▶ _Work instructions_
Pick out every line of the data below that contains the string "This", and copy each one. Case counts.

▬▬▬▬▬▬▬▬▬▬

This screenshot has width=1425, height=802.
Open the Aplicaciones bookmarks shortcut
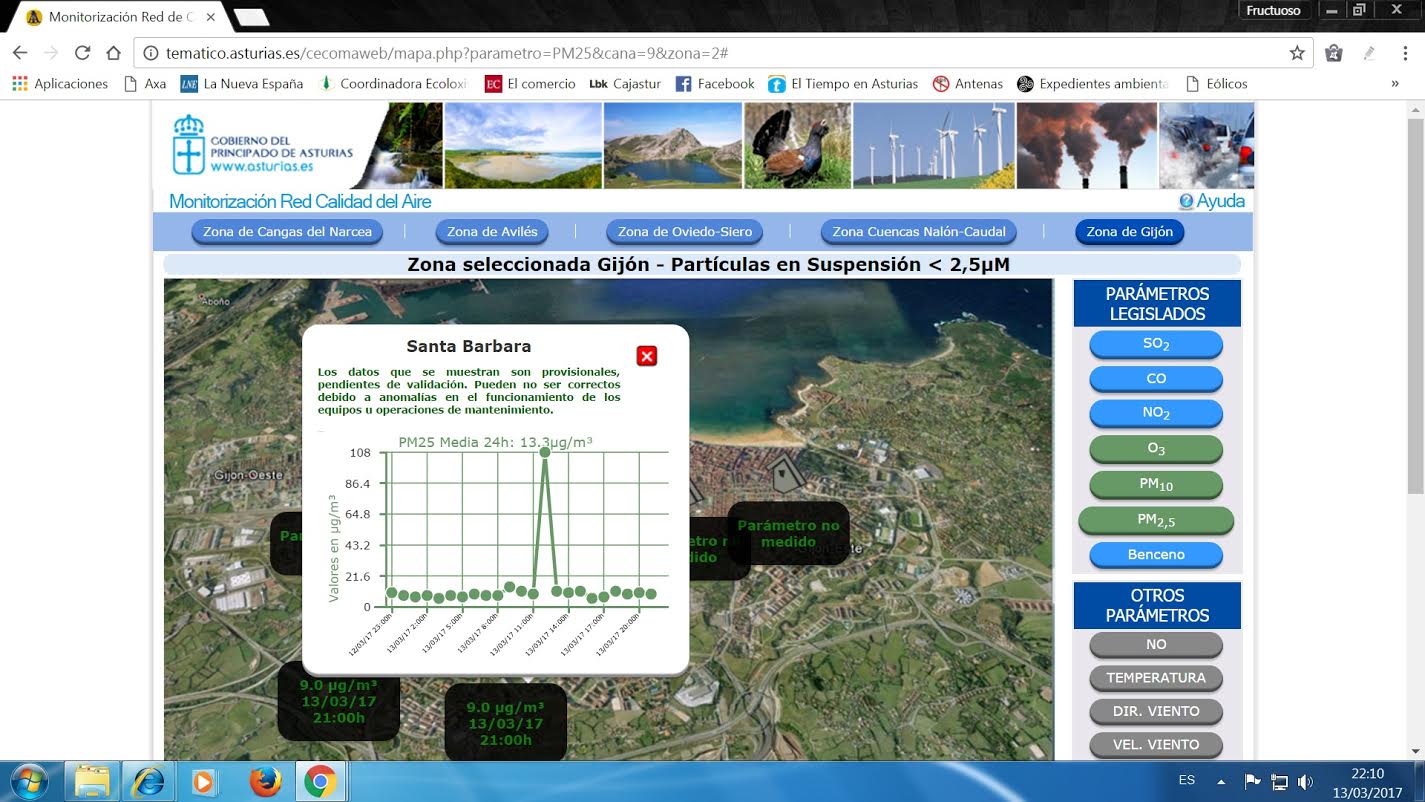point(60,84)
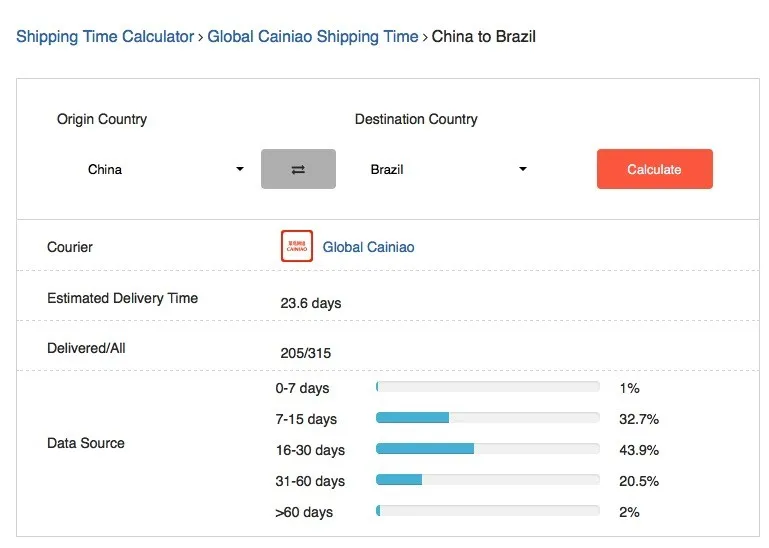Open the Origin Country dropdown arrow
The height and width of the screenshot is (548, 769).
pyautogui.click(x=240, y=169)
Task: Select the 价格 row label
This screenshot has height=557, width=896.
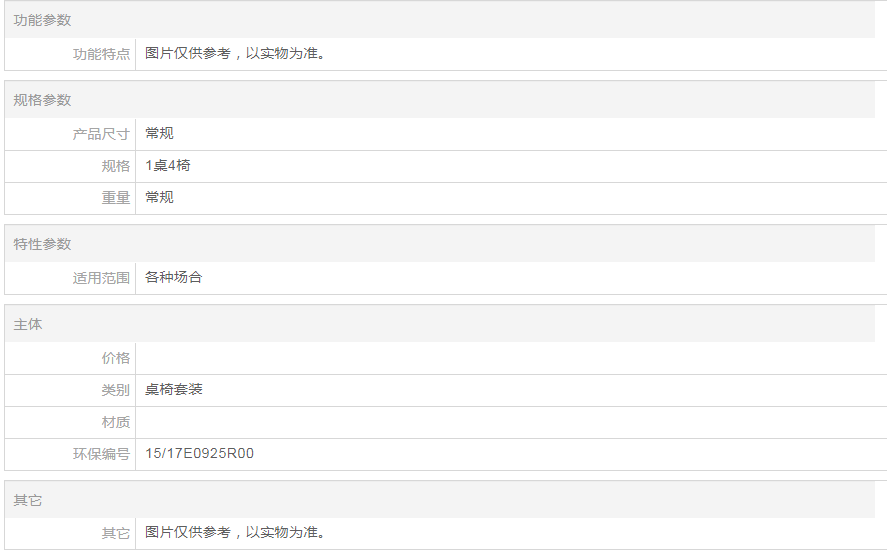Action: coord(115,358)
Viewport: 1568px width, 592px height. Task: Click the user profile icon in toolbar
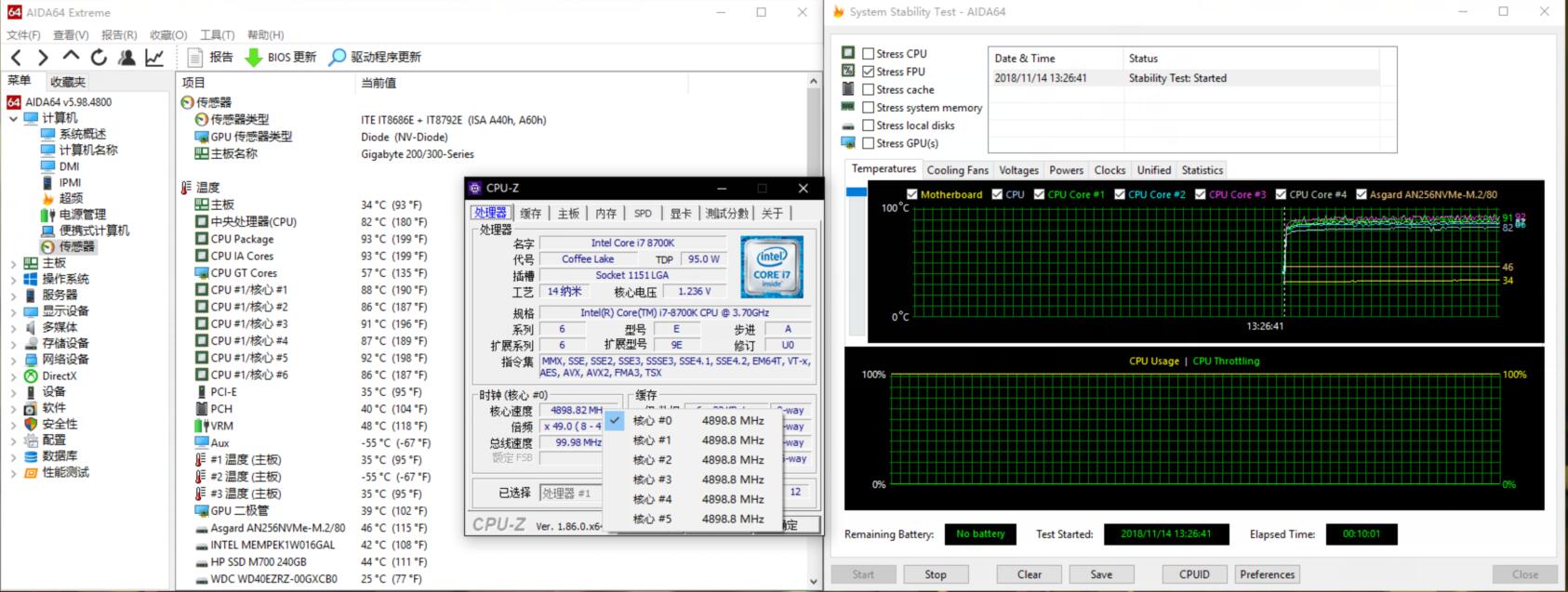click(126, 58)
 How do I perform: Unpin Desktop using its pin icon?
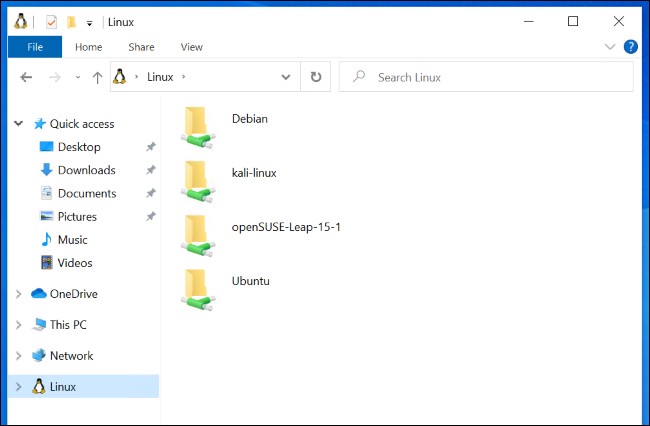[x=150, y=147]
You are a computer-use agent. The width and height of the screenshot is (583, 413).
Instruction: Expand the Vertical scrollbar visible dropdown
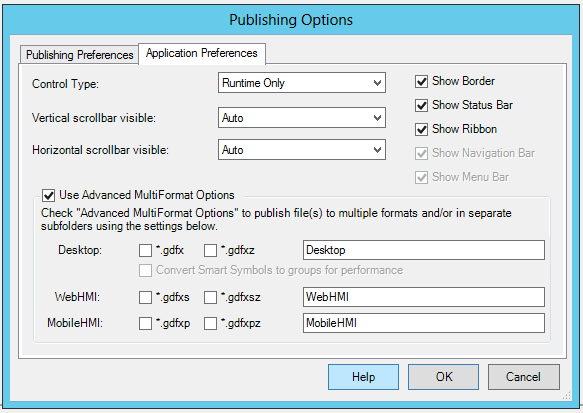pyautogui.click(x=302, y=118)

▬▬▬▬▬▬▬▬▬▬

▶ _Worked solution_
This screenshot has width=1425, height=802.
This screenshot has height=557, width=896.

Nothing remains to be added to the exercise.